Published online by Cambridge University Press: 25 May 2018
Le titre de cet article dévoile un projet d'une ambition si vaste, pour ne pas dire démesurée, que je me sens obligé, dès l'abord, de présenter un certain nombre de justifications et d'avertissements. Je n'ai pas la prétention d'exposer intégralement, dans l'espace dont je dispose, tous les aspects et toutes les interactions complexes de ces deux phénomènes « politiques » que sont la royauté et l'aristocratie, non plus que de réfuter toutes les objections, pertinentes ou non, que peut soulever l'utilisation pour un tel projet de théories et de techniques extra-historiques et transdisciplinaires. Tout au plus défendrai-je d'entrée l'architecture théorique de mon étude — le concept de « théorie unifiée » — de la façon suivante : le roi et le noble représentent deux modes primaires d'expression de l'énergie, de la puissance, de la force vitale qui marquent la conduite des hommes. Ils s'enracinent tous deux dans une zone où domine le pouvoir sacré, et, par « pouvoir sacré », j'entends ici un agglomérat de concepts attachés à cette aura de puissance extra-personnelle qui entoure l'homme en société.

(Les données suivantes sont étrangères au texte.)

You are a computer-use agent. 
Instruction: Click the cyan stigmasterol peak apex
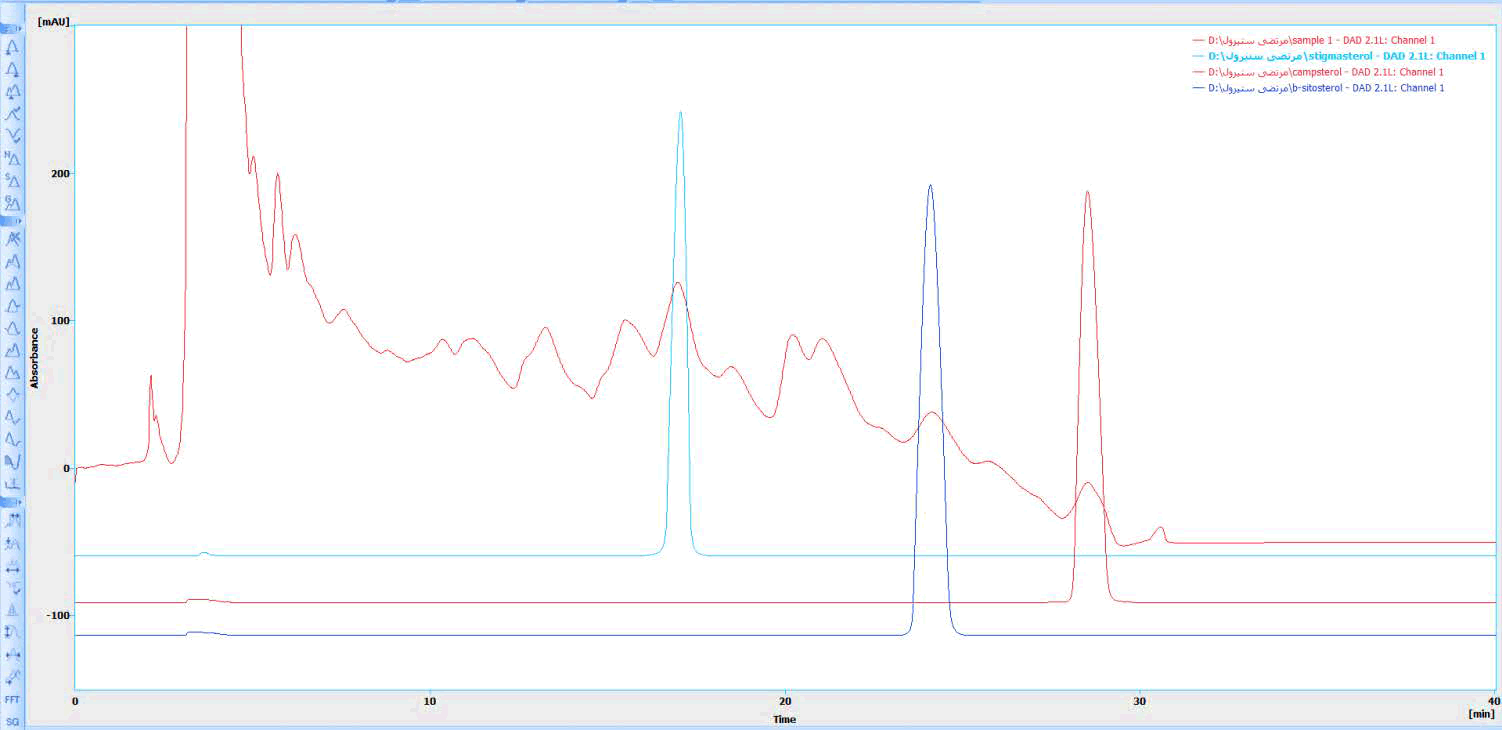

The study attempts to bring together the "typological" phenomena of kingship and aristocracy, emphasizing the expression of both forms in the areas of liminality, the interstitial and the mediatory, as well as the area of the totally forbidden. Thus the king must violate primary taboos against the sources of power and its exercice in order to rule; and he must himself express "doubled" (and therefore anomalous) powers as part of his essential stance. The Hero-Noble expresses other values; those of the liminar realm, such as rebellion and animality, but he also appears in such "reversed" manifestations as the Amazon and the Trickster. The two forms are morphologically related in that both arise from the abyss of chaotic or potential power and manage to reach a balanced pattern: the king balances magic and magistracy; the aristocrat balances style against animal energy. Yet both express that urge to power which is "beyond the safe limits defined by society".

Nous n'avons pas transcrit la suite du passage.